Are You In a Sex Starved Marriage?
You have probably heard the joke about the guy whose wife wanted sex only once a year on their wedding anniversary. He decided to go to a sex education class. On the second day of the class, the teacher took a survey. “How many of you have sex every day? A few hands went up. How many twice a week? More hands were raised. Once a month? The teacher noticed one man who hadn’t raised his hand. The teacher said, “Once a year?” The man excitedly waved his hand in the air. The teacher said, “You are happy about that?” The guy said, “Oh yeah! Tonight’s the night!”
Sexual Intimacy Helps Keep Marriages Strong
Michele Weiner Davis hit a nerve when she wrote a book titled, “The Sex Starved Marriage.” This book has been helpful to couples who didn’t understand the role of sexual intimacy in keeping marriages strong. Dr. Davis writes, “It is estimated that one out of every three couples struggles with problems associated with low sexual desire. One study found that 20 per cent of married couples have sex fewer than ten times a year.” In the next paragraph Dr Davis adds, “If you’ve been thinking that low sexual desire is ‘only a woman’s thing’, think again. Many sex experts believe that low sexual desire in men is America’s best kept secret.”
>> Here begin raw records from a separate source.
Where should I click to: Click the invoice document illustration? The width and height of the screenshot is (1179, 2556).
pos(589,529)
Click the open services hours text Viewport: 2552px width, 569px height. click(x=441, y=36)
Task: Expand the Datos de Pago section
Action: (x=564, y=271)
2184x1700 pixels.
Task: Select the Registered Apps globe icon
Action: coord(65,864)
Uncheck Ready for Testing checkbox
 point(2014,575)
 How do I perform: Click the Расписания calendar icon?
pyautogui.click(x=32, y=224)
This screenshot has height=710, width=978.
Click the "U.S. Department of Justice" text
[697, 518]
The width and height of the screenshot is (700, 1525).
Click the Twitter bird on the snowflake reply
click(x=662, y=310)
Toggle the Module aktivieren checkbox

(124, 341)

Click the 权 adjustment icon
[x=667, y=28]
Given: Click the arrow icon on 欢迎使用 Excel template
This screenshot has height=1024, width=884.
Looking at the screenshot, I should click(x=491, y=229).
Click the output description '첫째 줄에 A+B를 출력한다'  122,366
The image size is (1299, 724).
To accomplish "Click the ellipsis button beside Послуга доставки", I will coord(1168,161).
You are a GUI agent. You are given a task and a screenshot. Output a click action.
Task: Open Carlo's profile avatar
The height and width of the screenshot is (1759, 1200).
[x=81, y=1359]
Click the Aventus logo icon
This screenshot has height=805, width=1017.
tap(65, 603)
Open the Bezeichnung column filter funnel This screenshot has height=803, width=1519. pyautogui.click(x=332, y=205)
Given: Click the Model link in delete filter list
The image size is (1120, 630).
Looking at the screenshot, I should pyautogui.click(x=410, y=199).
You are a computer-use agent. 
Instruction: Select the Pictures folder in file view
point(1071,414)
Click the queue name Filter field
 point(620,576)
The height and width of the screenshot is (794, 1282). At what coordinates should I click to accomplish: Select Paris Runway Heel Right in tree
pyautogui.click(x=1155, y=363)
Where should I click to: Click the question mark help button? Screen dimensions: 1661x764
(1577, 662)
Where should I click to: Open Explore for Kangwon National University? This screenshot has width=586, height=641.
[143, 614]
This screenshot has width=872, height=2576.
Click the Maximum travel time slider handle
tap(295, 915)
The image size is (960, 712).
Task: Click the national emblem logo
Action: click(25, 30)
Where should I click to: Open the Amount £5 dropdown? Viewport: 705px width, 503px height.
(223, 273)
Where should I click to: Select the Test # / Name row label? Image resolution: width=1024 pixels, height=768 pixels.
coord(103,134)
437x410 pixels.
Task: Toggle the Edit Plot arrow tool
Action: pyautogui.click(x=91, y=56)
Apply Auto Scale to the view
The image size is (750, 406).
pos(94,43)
Sexual Intimacy Helps Couples Stay Connected
Enjoying sex with your mate makes it easier to stay connected on every level. Disconnecting happens gradually. We live busy demanding lives. Life passes quickly. Take time to enjoy and get to know each other. Relationship is dynamic, always changing. Intimacy has to be nurtured and tended to. Sex is a good barometer to how you are doing. If you are not interested in sex, go for counseling. Read books like, “Sex Starved Marriage”. Talk to each other. Focus on yourself. Share what is going on for you. Avoid blame and defense. Together you can learn how to make each other feel loved.